Initial Jobless Claims Decline for Second Consecutive Week
The number of people filing for unemployment benefits for the first time fell by 6,000 in the latest week, as 186,000 Initial Jobless Claims were reported. This marked the second week in a row that Initial Jobless Claims declined, keeping them below 200,000. Continuing Claims, which measure people who continue to receive benefits after their initial claim is filed, rose 20,000 to 1.675 million.
What’s the bottom line? Data from the latest Bureau of Labor Statistics Jobs report showed that companies are reducing workers’ hours as opposed to outright letting them go, which may be contributing to the decline in initial unemployment claims. However, Continuing Claims have risen by more than 300,000 over the last four months, which suggests it’s becoming harder for many to find a job if they are let go.
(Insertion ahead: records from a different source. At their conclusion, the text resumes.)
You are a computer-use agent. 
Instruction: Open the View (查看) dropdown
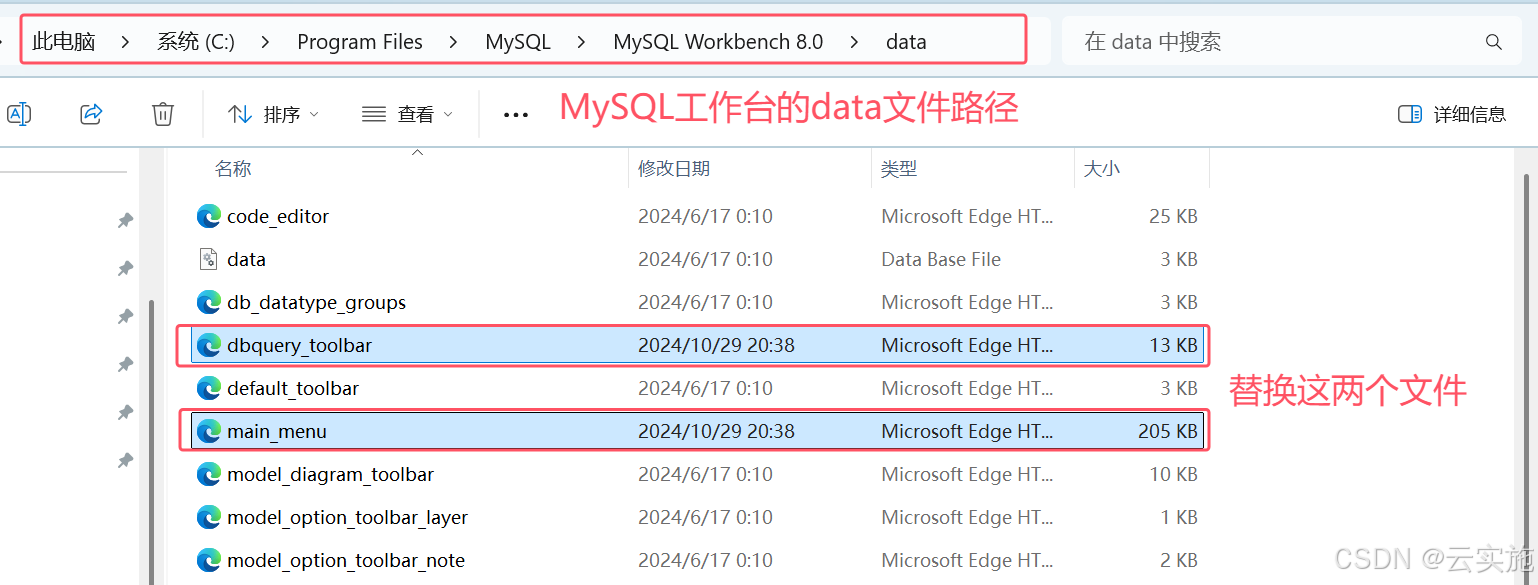tap(407, 114)
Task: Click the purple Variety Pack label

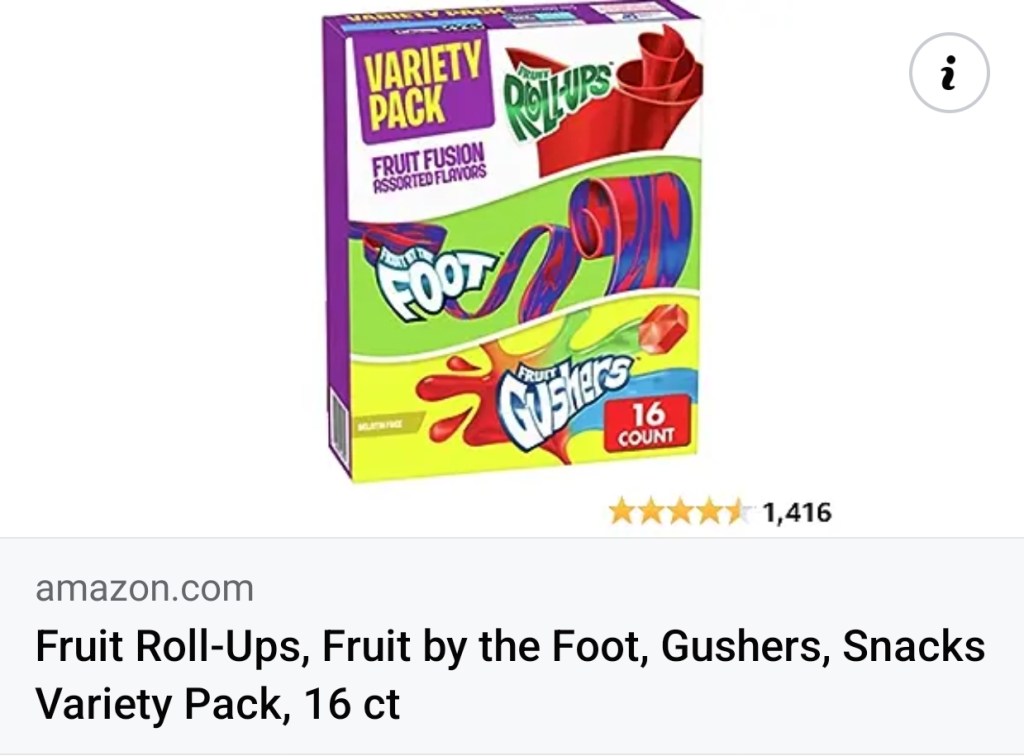Action: [x=423, y=89]
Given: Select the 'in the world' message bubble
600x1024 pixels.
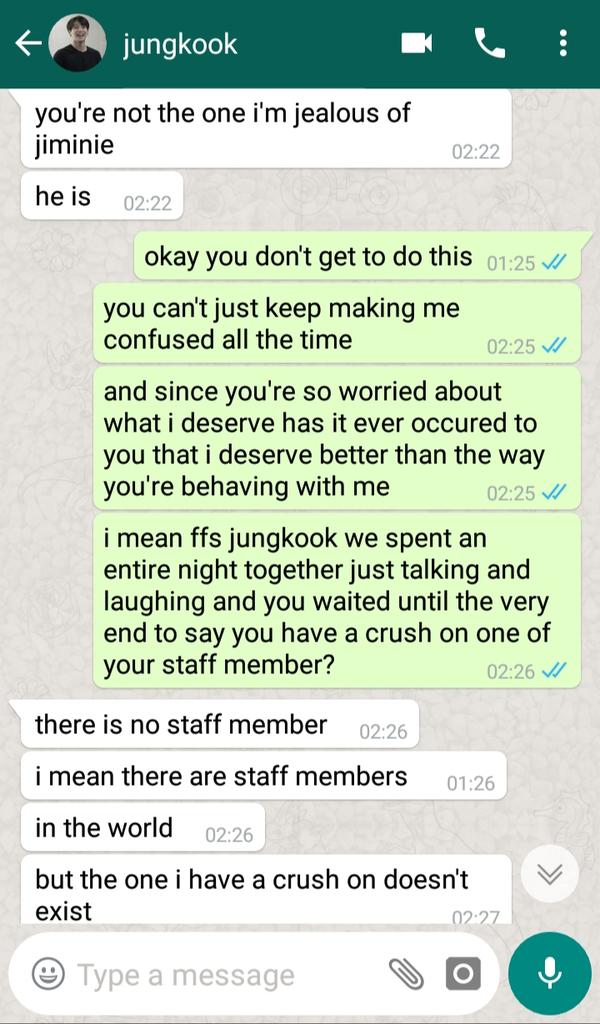Looking at the screenshot, I should tap(142, 827).
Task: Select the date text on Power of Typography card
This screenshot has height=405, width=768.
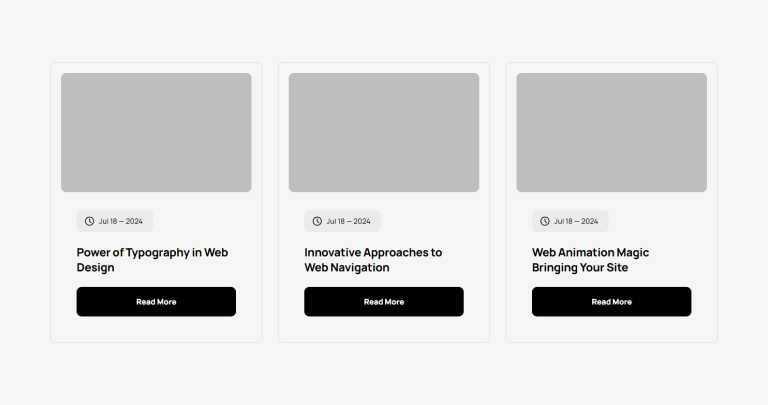Action: pyautogui.click(x=121, y=221)
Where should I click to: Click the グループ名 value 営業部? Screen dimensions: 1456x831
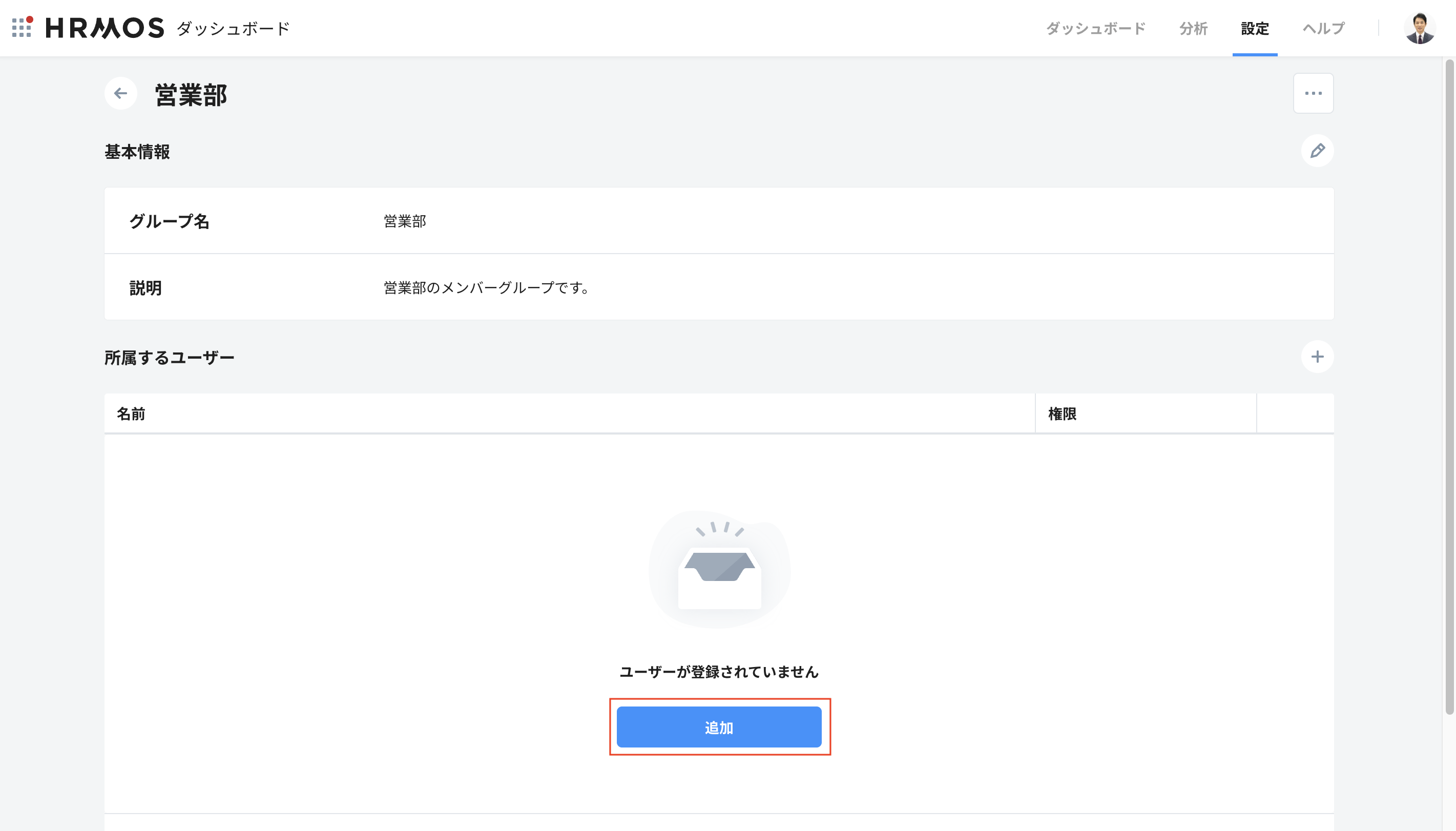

Economic Slowdown and Recession Signs Continue
Several reports released last week continue to show that the economy is slowing. The National Association for Business Economics released their January 2023 Business Conditions Survey of 60 of its members firms. The responses showed that profit margins remain under pressure and hiring plans turned negative for the first time since the pandemic. Just over half of respondents felt there was a 50% or higher chance of a recession over the next year.
The Conference Board also released their Leading Economic Index (LEI) for December showing that it fell 1%, following a 1.1% decline in November. This report is a composite of economic indexes and can signal peaks and troughs in the business cycle. Of note, the LEI was down 4.2% from June through December of last year, and it has also been in contraction for 10 months in a row. The Conference Board explained how the rollover in indicators and trajectory over the last six months is a recession signal that has been highly accurate historically.
We are also continuing to see inversions on the yield curve, with 1-month, 3-month, 1-year and 2-year yields all moving higher than 10-year yields. This is unusual as typically you would expect to receive a higher rate of return if you put your money away for 10 years when compared to lesser timeframes. An upside-down yield curve has been a historically accurate recession indicator, as it is a symptom that the economy is slowing.
What’s the bottom line? The economy has been slowing in large part because of aggressive action taken by the Fed last year to try to tame runaway inflation, including seven hikes to its benchmark Fed Funds Rate. This is the overnight borrowing rate for banks, and it is not the same as mortgage rates. Raising the cost of borrowing on certain items slows the economy down and incentivizes savings rates, driving down demand and thus curbing inflation, which has begun to cool per recent reports.
Investors will be closely watching what actions the Fed takes to fight inflation at their meeting which begins Tuesday, with the Monetary Policy Statement and press conference coming on Wednesday.